But ISIS is becoming a global threat because of its ability to "evangelize followers, retired Army Col. Peter Mansoor, who helped create the U.S. military campaign against al-Qaida.
"This will only continue unless something is done to destroy ISIL and reduce its appeal to the extremist fringe in the Islamic community," he commented.
The timing of the attacks was not coincidental, said California Republican Rep. Ed Royce, who chairs the House Foreign Affairs Committee.
The day of attacks were launched after ISIS pushed followers to "rush and go to make Ramadan a month of disasters for the infidels," leading to fears of attacks during the Muslim holy month that started on June 17. The "bloody Friday" also came just days before ISIS will celebrate its first anniversary of when its leaders declared intentions to establish a caliphate in its controlled territories.
"These attacks show that the [ISIL] threat is spreading well beyond Iraq and Syria," Royce told Politico. "A continued safe-haven there means more attacks across the region, Europe and even here at home."
Royce called for more targeted airstrikes, as well as finding a way to destroy ISIS' ability to target young people online and sending a counter message that "ISIS offers no peace, no community, and no future."
Counterterrorism experts says ISIS may not need to exercise much coordination pull off such attacks, as the terror group's leaders can simply use social media to make a general call for worldwide attacks.

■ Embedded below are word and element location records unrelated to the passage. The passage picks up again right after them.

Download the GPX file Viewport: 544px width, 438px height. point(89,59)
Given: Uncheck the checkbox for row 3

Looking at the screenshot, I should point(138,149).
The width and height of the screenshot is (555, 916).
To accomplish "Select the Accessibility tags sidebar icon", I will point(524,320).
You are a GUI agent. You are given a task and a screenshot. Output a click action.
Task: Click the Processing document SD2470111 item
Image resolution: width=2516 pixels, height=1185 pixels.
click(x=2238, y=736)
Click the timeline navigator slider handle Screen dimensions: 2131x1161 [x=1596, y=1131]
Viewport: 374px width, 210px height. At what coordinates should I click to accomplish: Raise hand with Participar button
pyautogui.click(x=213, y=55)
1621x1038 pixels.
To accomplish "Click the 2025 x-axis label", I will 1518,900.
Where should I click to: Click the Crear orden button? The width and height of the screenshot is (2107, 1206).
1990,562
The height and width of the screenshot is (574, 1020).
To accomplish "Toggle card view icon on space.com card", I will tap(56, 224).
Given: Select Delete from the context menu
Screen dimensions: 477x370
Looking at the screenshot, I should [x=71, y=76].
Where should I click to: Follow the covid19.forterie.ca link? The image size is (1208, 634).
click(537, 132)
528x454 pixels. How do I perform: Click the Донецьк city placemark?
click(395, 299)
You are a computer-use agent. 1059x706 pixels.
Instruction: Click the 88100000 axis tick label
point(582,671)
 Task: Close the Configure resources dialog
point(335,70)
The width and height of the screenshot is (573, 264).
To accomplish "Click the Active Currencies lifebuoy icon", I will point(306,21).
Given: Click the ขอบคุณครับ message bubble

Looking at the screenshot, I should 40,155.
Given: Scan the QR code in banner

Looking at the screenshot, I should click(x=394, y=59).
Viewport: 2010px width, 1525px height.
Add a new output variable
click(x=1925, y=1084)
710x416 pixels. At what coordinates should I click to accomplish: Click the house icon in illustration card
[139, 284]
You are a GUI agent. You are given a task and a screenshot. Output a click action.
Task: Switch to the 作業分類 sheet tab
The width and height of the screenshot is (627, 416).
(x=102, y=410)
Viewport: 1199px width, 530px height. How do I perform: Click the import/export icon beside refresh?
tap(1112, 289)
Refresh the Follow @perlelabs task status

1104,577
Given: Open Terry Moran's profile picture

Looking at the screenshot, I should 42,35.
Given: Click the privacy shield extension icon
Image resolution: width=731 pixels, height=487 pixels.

"We do know that ISIL encourages lone wolf attacks," Air Force Col. Pat Ryder, spokesman for the U.S. Central Command, responsible for the Middle East, told reporters at the Pentagon this week."They urged their regional affiliates to conduct attacks against Western and coalition interests and Shia population centers, but it’s really too early to tell whether they were involved in these attacks."
ISIS may also be moving away from al Qaida's method of waging large attacks, such as the Sept. 11 events, Western officials fear, meaning that the attacks could come more frequently, but with less warning.
The attacks came a day after House Intelligence Chairman Mike McCaul, R-Texas, citing ISIS, proposed legislation to create a special office on the Department of Homeland Security to counter the spread of violent extremism.
"We have arrested more people in the United States this year who have been inspired by [ISIS] than there are officials working to keep [the group] from radicalizing Americans," McCaul said.
The Texas Republican has proposed legislation to create a special Department of Homeland Security office to counter violent extremism.
"Terrorists at home and overseas are bringing the battle into our homes through the internet," he said. "We cannot afford to complacently watch the threats mushroom. It is time for action, and to treat this issue like the priority that it is."